En autorisant il y a une dizaine d’années l’importation et la vente massive de ces armes dites sportives, “l’Etat a laissé rentrer les problèmes. On se retrouve avec une situation hors contrôle”, résume le gérant d’un club de tirs de Bogota.
La vision est effectivement surprenante: au beau milieu d’un centre commercial ou d’un banal supermarché, une armada de pistolets Glock, Storm Beretta, CZ et autres Heckler/Koch s’affiche en vitrine.

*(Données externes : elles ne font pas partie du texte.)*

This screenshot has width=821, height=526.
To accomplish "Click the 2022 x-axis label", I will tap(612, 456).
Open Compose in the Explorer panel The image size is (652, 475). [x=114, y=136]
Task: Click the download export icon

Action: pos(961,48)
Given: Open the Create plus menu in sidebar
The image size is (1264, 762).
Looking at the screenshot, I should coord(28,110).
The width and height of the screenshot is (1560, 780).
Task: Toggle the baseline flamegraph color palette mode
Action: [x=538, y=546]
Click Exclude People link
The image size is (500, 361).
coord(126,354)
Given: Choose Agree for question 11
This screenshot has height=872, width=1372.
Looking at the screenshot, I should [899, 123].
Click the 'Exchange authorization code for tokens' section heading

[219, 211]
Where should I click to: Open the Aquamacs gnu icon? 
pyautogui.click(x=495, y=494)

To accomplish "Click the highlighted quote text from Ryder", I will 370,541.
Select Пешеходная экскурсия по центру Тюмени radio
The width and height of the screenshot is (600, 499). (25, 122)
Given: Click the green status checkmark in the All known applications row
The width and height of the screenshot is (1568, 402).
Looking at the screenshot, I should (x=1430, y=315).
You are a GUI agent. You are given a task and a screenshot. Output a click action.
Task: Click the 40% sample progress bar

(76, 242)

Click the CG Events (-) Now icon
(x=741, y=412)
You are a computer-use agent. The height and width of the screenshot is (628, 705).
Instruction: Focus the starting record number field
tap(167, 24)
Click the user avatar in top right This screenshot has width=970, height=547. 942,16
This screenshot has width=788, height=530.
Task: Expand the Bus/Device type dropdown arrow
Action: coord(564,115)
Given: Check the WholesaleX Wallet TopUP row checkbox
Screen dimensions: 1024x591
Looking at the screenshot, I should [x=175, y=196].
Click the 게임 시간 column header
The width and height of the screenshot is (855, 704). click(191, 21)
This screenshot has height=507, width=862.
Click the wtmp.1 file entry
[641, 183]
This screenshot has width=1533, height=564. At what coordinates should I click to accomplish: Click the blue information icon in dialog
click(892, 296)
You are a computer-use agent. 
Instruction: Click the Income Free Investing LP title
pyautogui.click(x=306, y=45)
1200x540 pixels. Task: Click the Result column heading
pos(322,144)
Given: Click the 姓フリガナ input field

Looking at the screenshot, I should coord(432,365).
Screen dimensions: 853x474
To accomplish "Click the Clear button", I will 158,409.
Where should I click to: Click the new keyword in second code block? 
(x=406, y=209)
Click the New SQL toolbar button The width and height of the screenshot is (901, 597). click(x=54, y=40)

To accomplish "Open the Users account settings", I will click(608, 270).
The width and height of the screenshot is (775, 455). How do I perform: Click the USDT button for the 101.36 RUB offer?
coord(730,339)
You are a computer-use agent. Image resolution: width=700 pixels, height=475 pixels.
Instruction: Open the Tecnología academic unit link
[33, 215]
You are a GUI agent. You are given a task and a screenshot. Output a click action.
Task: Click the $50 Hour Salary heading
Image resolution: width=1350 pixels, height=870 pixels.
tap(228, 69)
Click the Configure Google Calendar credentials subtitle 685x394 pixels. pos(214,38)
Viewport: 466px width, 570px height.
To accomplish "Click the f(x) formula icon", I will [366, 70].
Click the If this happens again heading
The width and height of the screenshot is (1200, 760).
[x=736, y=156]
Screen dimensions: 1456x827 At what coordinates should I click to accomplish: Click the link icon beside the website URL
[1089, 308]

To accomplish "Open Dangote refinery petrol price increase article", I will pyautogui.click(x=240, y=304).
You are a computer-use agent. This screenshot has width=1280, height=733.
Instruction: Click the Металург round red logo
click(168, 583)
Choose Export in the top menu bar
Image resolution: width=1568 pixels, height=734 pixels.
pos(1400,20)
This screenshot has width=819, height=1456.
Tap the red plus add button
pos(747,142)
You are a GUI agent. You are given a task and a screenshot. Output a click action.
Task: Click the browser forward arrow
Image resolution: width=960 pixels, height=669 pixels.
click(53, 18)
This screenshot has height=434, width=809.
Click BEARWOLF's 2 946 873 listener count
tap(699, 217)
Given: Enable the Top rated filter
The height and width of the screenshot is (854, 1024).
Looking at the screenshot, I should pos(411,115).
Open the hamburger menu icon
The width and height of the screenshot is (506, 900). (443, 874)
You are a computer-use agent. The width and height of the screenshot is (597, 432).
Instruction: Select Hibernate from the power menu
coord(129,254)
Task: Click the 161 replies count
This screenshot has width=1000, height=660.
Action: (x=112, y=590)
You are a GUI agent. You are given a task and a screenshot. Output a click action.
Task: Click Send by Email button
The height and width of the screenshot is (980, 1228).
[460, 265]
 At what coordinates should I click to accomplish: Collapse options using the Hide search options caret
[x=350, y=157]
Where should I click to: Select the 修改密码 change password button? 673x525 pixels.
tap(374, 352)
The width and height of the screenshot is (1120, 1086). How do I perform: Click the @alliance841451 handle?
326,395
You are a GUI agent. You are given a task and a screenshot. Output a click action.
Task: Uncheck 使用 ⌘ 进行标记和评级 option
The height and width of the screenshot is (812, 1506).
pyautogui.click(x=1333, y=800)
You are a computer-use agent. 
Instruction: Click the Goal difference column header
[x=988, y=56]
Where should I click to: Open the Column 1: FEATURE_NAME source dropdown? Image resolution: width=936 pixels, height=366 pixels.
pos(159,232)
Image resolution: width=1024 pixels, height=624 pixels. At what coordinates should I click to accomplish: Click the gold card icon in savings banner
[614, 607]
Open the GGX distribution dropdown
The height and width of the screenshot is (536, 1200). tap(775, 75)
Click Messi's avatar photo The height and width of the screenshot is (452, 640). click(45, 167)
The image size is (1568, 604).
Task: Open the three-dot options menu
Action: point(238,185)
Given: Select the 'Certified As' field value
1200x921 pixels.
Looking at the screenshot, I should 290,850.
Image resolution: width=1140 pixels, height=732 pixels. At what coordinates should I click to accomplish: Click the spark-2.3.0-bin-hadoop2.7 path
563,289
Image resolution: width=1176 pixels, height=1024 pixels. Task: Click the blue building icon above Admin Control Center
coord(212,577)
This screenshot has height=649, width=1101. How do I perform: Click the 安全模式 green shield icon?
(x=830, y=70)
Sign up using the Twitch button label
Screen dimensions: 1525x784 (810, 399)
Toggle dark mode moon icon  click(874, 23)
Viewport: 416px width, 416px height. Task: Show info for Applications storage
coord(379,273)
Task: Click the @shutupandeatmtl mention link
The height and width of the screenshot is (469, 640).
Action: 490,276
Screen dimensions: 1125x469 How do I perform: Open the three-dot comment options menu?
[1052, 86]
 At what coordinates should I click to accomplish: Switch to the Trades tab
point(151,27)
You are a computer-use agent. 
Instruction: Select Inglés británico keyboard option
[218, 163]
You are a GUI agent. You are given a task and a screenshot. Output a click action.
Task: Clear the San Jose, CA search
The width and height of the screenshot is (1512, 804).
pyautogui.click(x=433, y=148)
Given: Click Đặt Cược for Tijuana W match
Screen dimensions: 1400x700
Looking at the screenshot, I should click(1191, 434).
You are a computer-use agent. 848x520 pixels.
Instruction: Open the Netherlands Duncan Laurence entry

“Leur forme et leur fonctionnement sont rigoureusement identiques, les deux expulsent un projectile, à partir d’une cartouche à poudre de 9 mm ou 7,65 mm. La seule différence est le projectile, celui de l’arme traumatisante est en gomme ou caoutchouc”, décrypte M. Carillo.
Jusqu’à 15 mètres, la boule de gomme “peut provoquer des lésions importantes sur un os ou un muscle. Dans une partie molle, un oeil ou une artère, cela peut entraîner la mort”.
Apparence, poids, détonation… quasi-impossible de faire la différence, a constaté l’AFP dans un stand de tir. Policiers et experts s’y trompent également, selon M. Carillo.
– “Explose-le!” –
Près de 1,6 million d’armes dites “non-létales” ont été commercialisées depuis douze ans en Colombie, estime la Fondation des idées pour la paix (FIP), qui avait alerté mi-2020 sur la nécessité de réglementer ce commerce. Leurs importations ont considérablement augmenté, de 8.585 en 2009, à 190.706 en 2020. Sans compter celles rentrées sous le manteau.
Pour la plupart des armes de poing, elles se déclinent également en fusil automatique.
“Le 23 août, je rentrais chez moi vers 22H00”, dans un quartier sud de Bogota, raconte Luis Rodriguez Mojica, 35 ans, l’oeil droit mutilé par l’un de ces engins. “Deux hommes à moto sont arrivés. +Explose-le! il va se barrer+, a crié l’un des assaillants (…). Ma cornée a été pulvérisée par l’impact”, lâche-t-il, résigné.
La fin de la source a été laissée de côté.